Material shown
☆ ☆ ☆ ☆

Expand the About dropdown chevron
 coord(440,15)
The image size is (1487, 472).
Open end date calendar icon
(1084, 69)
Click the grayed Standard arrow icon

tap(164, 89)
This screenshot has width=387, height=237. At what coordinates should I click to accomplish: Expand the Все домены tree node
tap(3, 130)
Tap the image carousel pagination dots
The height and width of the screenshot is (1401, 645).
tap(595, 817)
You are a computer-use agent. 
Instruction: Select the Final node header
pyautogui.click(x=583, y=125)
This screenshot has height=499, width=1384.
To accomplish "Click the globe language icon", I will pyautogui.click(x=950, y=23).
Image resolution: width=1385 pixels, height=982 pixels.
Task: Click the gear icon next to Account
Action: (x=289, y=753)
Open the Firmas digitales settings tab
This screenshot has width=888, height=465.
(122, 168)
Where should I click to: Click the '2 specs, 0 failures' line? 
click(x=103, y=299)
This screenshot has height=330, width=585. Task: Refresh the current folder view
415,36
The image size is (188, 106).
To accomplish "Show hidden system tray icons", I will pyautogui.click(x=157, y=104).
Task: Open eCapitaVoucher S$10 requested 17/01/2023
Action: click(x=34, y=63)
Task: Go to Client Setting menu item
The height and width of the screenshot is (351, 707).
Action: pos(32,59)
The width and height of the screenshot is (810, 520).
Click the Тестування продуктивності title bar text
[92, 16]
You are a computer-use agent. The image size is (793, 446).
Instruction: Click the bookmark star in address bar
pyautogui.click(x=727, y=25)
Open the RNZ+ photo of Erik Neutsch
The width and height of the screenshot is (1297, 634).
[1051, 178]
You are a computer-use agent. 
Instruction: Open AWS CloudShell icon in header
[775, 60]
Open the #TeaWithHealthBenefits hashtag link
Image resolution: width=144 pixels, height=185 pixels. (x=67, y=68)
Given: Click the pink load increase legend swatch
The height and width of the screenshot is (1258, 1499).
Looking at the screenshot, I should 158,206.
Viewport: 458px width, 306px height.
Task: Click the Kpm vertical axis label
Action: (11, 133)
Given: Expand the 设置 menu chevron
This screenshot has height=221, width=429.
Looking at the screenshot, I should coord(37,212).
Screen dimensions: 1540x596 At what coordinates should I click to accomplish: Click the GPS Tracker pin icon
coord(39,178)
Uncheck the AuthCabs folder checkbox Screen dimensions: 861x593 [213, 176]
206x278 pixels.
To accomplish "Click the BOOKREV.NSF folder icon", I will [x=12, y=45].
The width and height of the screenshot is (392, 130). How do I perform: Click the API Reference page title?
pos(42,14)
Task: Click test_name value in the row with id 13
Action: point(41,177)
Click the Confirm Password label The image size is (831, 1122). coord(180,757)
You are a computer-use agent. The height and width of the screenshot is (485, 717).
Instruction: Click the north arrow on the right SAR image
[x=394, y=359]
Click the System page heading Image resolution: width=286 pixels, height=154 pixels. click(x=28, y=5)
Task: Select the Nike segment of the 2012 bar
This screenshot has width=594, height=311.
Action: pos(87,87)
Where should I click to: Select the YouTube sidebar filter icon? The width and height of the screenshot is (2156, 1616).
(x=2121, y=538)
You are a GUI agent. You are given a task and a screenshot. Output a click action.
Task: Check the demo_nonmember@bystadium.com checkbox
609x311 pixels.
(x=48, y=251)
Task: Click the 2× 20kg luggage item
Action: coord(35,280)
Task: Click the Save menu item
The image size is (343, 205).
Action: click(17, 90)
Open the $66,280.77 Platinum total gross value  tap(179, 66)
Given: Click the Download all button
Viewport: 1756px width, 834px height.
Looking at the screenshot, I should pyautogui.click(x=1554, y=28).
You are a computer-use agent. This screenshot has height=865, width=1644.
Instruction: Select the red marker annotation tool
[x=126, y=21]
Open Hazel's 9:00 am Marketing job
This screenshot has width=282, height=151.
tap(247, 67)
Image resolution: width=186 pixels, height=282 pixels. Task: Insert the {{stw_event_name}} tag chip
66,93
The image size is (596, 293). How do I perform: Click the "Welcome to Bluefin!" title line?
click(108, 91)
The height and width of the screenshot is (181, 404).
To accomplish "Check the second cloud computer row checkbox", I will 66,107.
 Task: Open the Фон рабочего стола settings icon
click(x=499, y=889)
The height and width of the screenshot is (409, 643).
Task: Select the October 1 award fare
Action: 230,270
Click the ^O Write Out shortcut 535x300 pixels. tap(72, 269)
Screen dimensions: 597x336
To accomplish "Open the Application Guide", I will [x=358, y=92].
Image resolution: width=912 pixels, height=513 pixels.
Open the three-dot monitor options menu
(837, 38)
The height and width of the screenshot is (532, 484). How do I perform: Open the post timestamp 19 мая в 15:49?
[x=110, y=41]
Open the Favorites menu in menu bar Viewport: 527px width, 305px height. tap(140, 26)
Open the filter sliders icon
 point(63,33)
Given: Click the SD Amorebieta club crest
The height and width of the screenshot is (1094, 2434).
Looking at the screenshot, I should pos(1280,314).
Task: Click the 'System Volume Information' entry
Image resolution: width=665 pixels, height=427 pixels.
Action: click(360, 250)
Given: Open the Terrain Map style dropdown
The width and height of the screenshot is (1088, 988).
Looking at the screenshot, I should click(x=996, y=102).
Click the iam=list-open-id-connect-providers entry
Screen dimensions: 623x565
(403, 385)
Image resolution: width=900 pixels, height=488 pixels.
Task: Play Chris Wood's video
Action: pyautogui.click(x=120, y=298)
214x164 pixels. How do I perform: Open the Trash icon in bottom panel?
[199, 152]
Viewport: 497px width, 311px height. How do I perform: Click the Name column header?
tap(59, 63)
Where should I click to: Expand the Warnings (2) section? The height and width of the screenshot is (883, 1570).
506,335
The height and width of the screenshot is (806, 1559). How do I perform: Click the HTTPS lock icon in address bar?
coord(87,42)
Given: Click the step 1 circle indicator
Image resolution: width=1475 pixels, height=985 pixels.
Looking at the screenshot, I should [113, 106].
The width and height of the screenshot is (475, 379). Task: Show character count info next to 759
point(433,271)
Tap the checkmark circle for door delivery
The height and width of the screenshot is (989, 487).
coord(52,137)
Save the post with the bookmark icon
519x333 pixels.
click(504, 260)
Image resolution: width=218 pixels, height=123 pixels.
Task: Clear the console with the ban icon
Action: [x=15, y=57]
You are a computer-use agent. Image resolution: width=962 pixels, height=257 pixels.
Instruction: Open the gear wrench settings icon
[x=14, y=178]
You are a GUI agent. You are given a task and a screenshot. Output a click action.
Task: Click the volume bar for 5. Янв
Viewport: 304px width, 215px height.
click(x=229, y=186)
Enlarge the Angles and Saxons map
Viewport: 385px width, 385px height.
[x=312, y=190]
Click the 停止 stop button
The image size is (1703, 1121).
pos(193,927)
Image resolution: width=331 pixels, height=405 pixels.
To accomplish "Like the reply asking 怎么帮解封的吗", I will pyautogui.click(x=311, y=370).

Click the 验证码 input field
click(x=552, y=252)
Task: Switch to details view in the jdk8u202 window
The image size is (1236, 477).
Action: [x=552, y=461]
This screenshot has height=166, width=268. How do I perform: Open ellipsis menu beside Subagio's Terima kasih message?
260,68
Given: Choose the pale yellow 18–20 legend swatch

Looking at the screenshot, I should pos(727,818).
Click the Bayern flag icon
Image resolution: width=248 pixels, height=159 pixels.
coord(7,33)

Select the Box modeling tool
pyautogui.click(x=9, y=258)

☆ ☆ ☆ ☆

Problem to solve
Rewrite the records from the line containing "Open the filter sliders icon" through the line containing "point(433,271)", swapping "Terrain Map" for "Satellite Map" and leaving everything else as it is.

Solved exercise
Open the filter sliders icon
 point(63,33)
Given: Click the SD Amorebieta club crest
The height and width of the screenshot is (1094, 2434).
Looking at the screenshot, I should pos(1280,314).
Task: Click the 'System Volume Information' entry
Image resolution: width=665 pixels, height=427 pixels.
Action: click(360, 250)
Given: Open the Satellite Map style dropdown
The width and height of the screenshot is (1088, 988).
Looking at the screenshot, I should click(x=996, y=102).
Click the iam=list-open-id-connect-providers entry
Screen dimensions: 623x565
(403, 385)
Image resolution: width=900 pixels, height=488 pixels.
Task: Play Chris Wood's video
Action: pyautogui.click(x=120, y=298)
214x164 pixels. How do I perform: Open the Trash icon in bottom panel?
[199, 152]
Viewport: 497px width, 311px height. How do I perform: Click the Name column header?
tap(59, 63)
Where should I click to: Expand the Warnings (2) section? The height and width of the screenshot is (883, 1570).
506,335
The height and width of the screenshot is (806, 1559). How do I perform: Click the HTTPS lock icon in address bar?
coord(87,42)
Given: Click the step 1 circle indicator
Image resolution: width=1475 pixels, height=985 pixels.
Looking at the screenshot, I should [113, 106].
The width and height of the screenshot is (475, 379). Task: Show character count info next to 759
point(433,271)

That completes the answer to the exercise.